The essential variety is an algebraic subvariety of dimension $5$ in real projective space $\mathbb R\mathrm P^{8}$ which encodes the relative pose of two calibrated pinhole cameras. The $5$-point algorithm in computer vision computes the real points in the intersection of the essential variety with a linear space of codimension $5$. The degree of the essential variety is $10$, so this intersection consists of 10 complex points in general. We compute the expected number of real intersection points when the linear space is random. We focus on two probability distributions for linear spaces. The first distribution is invariant under the action of the orthogonal group $\mathrm{O}(9)$ acting on linear spaces in $\mathbb R\mathrm P^{8}$. In this case, the expected number of real intersection points is equal to $4$. The second distribution is motivated from computer vision and is defined by choosing 5 point correspondences in the image planes $\mathbb R\mathrm P^2\times \mathbb R\mathrm P^2$ uniformly at random. A Monte Carlo computation suggests that with high probability the expected value lies in the interval $(3.95 - 0.05,\ 3.95 + 0.05)$.

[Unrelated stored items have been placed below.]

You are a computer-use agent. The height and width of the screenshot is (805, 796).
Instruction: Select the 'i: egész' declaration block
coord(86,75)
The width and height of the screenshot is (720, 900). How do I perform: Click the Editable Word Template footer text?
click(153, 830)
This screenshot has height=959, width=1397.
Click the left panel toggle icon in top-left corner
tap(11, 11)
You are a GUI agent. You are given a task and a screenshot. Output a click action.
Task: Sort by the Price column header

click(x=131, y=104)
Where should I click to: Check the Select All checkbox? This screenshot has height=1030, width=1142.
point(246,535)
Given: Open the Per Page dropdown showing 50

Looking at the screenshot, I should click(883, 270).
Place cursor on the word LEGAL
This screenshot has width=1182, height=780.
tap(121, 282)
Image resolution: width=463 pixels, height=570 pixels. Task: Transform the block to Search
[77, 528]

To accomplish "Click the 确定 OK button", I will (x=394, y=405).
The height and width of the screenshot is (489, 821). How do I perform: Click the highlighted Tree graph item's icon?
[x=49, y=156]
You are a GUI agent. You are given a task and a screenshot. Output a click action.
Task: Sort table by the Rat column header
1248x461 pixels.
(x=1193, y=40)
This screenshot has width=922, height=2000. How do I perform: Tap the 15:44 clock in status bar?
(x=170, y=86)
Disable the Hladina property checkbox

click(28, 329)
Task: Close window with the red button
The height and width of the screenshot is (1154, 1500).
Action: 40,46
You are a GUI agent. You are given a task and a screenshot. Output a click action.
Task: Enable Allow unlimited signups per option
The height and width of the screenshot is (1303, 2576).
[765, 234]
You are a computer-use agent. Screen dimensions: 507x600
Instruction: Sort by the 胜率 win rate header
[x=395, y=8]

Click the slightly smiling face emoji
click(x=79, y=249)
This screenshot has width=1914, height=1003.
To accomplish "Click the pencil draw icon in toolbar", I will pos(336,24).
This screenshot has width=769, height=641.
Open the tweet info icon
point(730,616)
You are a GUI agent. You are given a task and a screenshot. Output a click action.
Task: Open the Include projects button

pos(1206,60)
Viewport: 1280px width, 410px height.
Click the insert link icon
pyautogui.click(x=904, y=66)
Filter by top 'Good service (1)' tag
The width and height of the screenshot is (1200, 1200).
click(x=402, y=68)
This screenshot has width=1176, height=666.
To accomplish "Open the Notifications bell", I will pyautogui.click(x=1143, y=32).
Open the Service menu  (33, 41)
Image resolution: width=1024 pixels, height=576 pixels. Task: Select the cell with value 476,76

翻译：本质簇是实射影空间 $\mathbb R\mathrm P^{8}$ 中一个维数为 $5$ 的代数子簇，它编码了两个已标定针孔相机的相对位姿。计算机视觉中的五点算法计算本质簇与余维数 $5$ 的线性空间交集中的实点。本质簇的次数为 $10$，因此一般情况下该交集包含 $10$ 个复点。我们计算了当线性空间为随机时实交点的期望数量。我们关注线性空间的两种概率分布。第一种分布在正交群 $\mathrm{O}(9)$ 作用于 $\mathbb R\mathrm P^{8}$ 中线性空间的作用下保持不变。在此情形下，实交点的期望数量等于 $4$。第二种分布源于计算机视觉，通过在像平面 $\mathbb R\mathrm P^2\times \mathbb R\mathrm P^2$ 中均匀随机选取 5 组点对应来定义。蒙特卡洛计算表明，期望值以高概率落在区间 $(3.95 - 0.05,\ 3.95 + 0.05)$ 内。